EXERCISE DIRECTIONS |
Of the entries below, restate word for word only the section that runs from the line with "[分享到新浪微博] (602, 1168)" to the line with "交通设施厂家 (359, 1188)", counting both ends.

GIVEN DATA |
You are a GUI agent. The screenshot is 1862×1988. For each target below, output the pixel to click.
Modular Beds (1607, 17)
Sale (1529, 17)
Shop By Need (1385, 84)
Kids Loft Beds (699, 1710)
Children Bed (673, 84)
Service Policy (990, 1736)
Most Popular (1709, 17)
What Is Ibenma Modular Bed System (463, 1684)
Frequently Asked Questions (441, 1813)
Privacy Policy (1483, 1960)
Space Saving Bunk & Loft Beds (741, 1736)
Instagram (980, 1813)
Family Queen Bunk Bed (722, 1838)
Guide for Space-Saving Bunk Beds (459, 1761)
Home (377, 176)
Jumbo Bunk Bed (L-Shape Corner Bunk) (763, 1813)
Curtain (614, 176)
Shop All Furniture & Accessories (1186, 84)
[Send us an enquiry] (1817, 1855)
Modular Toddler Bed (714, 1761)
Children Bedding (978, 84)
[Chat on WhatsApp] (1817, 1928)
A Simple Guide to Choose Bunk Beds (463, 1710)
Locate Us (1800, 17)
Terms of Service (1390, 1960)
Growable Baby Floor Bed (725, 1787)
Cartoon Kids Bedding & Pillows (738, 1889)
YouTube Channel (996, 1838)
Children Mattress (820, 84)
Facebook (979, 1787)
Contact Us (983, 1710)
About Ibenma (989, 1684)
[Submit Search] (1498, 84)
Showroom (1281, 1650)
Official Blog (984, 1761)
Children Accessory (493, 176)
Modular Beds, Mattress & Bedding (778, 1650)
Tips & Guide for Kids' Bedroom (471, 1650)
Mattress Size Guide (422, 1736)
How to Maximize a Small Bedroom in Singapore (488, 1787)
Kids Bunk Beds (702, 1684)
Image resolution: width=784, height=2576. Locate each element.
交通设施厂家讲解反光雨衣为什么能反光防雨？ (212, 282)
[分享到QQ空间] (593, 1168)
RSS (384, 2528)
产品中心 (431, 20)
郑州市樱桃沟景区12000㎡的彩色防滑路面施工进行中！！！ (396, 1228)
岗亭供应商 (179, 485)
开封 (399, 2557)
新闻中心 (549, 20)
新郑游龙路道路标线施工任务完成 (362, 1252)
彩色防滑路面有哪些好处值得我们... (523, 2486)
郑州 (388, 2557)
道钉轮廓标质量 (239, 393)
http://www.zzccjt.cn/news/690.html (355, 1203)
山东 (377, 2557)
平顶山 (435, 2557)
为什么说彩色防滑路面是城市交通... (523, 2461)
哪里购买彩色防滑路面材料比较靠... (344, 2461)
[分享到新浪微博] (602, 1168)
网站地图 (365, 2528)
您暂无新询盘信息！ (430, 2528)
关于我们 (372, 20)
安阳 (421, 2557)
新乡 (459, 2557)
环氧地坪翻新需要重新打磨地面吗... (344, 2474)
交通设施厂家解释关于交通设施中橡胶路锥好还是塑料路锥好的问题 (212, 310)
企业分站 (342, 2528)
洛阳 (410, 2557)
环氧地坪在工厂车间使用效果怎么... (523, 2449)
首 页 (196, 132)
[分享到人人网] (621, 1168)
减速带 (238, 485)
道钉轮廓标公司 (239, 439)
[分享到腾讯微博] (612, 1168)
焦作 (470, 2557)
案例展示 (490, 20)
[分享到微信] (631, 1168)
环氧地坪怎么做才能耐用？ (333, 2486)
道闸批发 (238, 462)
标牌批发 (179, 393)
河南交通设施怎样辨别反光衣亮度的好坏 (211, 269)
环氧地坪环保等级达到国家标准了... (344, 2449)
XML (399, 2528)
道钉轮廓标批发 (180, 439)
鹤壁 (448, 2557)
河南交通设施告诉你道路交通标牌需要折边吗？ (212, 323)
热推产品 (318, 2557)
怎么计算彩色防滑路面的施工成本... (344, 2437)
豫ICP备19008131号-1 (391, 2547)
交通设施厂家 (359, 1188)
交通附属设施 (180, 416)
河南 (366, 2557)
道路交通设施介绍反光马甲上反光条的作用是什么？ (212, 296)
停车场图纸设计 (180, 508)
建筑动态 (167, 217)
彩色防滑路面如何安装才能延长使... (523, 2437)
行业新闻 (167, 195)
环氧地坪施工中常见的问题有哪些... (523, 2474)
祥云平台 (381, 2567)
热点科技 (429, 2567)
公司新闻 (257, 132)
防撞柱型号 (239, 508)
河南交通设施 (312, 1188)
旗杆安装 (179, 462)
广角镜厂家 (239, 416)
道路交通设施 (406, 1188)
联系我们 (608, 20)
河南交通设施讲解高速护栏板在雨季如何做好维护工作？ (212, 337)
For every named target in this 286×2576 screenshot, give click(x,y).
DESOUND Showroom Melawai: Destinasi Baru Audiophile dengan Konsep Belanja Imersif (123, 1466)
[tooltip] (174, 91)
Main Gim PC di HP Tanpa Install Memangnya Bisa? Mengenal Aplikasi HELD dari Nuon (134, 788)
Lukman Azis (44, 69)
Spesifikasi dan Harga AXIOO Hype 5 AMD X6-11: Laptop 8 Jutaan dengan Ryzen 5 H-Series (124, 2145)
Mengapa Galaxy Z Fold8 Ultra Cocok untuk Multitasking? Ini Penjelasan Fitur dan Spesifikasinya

RESPONSE |
[分享到新浪微博] (602, 1168)
网站地图 (365, 2528)
您暂无新询盘信息！ (430, 2528)
关于我们 (372, 20)
安阳 (421, 2557)
新乡 (459, 2557)
环氧地坪翻新需要重新打磨地面吗... (344, 2474)
交通设施厂家解释关于交通设施中橡胶路锥好还是塑料路锥好的问题 (212, 310)
企业分站 (342, 2528)
洛阳 (410, 2557)
环氧地坪在工厂车间使用效果怎么... (523, 2449)
首 页 (196, 132)
[分享到人人网] (621, 1168)
减速带 (238, 485)
道钉轮廓标公司 (239, 439)
[分享到腾讯微博] (612, 1168)
焦作 (470, 2557)
案例展示 (490, 20)
[分享到微信] (631, 1168)
环氧地坪怎么做才能耐用？ (333, 2486)
道闸批发 (238, 462)
标牌批发 (179, 393)
河南交通设施怎样辨别反光衣亮度的好坏 (211, 269)
环氧地坪环保等级达到国家标准了... (344, 2449)
XML (399, 2528)
道钉轮廓标批发 (180, 439)
鹤壁 (448, 2557)
河南交通设施告诉你道路交通标牌需要折边吗？ (212, 323)
热推产品 (318, 2557)
怎么计算彩色防滑路面的施工成本... (344, 2437)
豫ICP备19008131号-1 (391, 2547)
交通设施厂家 (359, 1188)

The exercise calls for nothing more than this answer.